Entering a New Robotics Age with Machine Learning

Entering a New Robotics Age with Machine Learning

From the flood of sensors being incorporated into robots to the rise of neural-net inference, robotics technology is experiencing a seismic shift in performance.

Download this article in PDF format.

Machine-learning (ML) technology is radically changing how robots work and dramatically extending their capabilities. The latest crop of ML technologies is still in its infancy, but it looks like we’re at the end of the beginning with respect to robots. Much more looms on the horizon.

ML is just one aspect of improved robotics. Robotics has demanding computational requirements, and that’s being helped by improvements in multicore processing power. Changes in sensor technology and even motor control have made an impact, too. Robots are being ringed with sensors to provide a robot with more context of its environment.

Thanks to all of these improvements, robots can tackle new tasks, work more closely with people, and become practical in a wider range of environments. For example, ABB’s YuMi “you and me” IRB 14000 robot (Fig. 1) is a collaborative, dual-arm, small parts assembly robot. It has flexible hands and a camera-based part-location system.
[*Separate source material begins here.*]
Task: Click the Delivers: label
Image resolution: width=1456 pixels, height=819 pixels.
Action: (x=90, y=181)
Cameras are embedded in the grippers.

1. ABB’s YuMi IRB 14000 is a collaborative, dual-arm, small parts assembly robot.

Safety functionality built into YuMi makes it possible to remove barriers to collaboration—there’s no longer a need for fencing and cages (Underwriters Laboratory ISO 13849-1 PL, or performance level, b Cat b). Its lightweight arms, designed to have no pinch points, have a floating plastic casing that can also be padded. The software can detect collisions and stop movement within milliseconds. All of the wiring for the self-contained system is internal.
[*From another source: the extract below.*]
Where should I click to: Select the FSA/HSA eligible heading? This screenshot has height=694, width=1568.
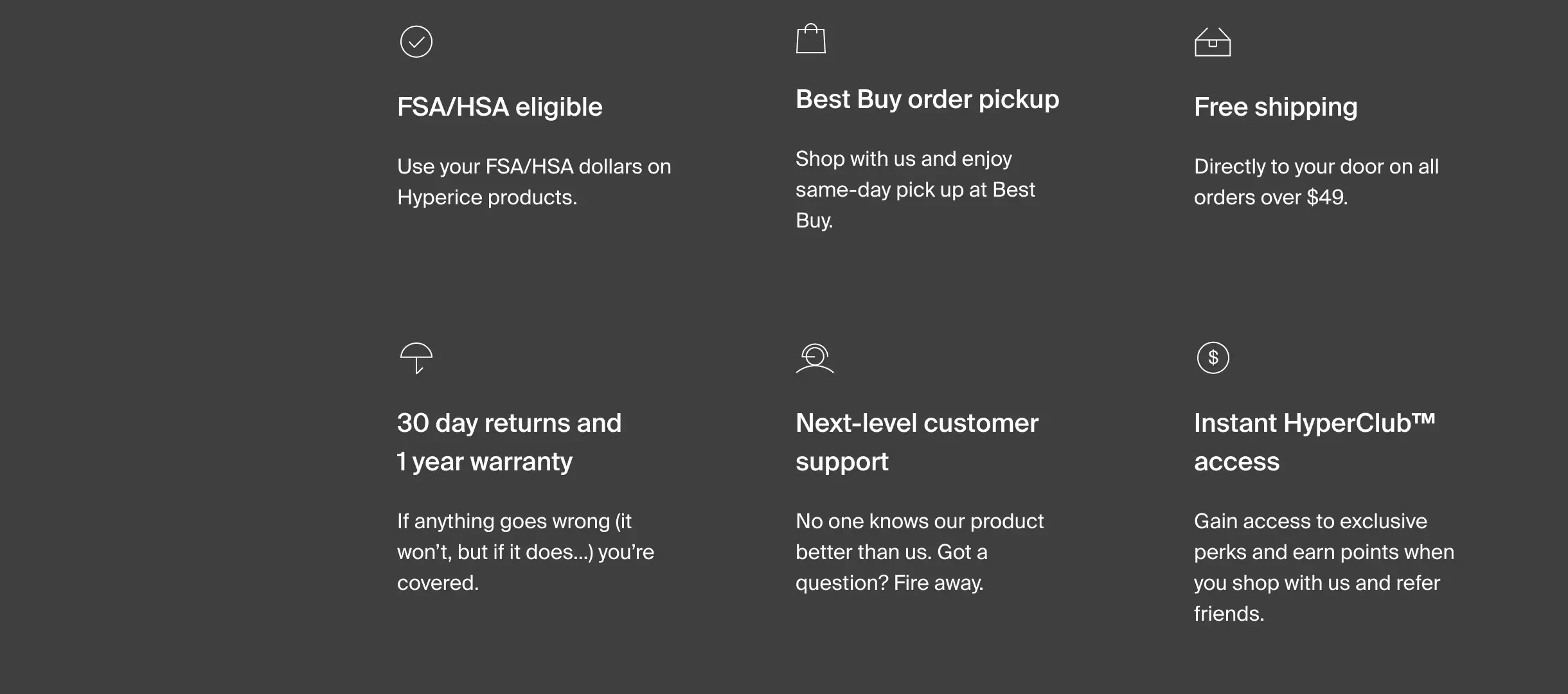499,107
Locus Robotics’ LocusBot (Fig. 2) is another example of a mobile robot designed to work collaboratively with humans. The wheeled robot can move autonomously through a warehouse. Its tablet interface runs the LocusApp that allows users to interact with the robot. The tablet has a built-in scanner to easily identify an item’s bar code. Robots are linked wirelessly to the LocusServer.

2. Locus Robotics’ LocusBot is designed to work collaboratively with humans.

The LocusBot weighs in at 100 pounds, has a payload up to 100 pounds, and can move at speeds up to 1.4 m/s. The battery charges in less than an hour, providing a 14-hour runtime.

More Sensors

Robots are using more sensors and different types of sensors to evaluate their environment. The YuMi includes motor feedback and cameras in addition to movement sensors. The LocusBot incorporates range sensors in its base.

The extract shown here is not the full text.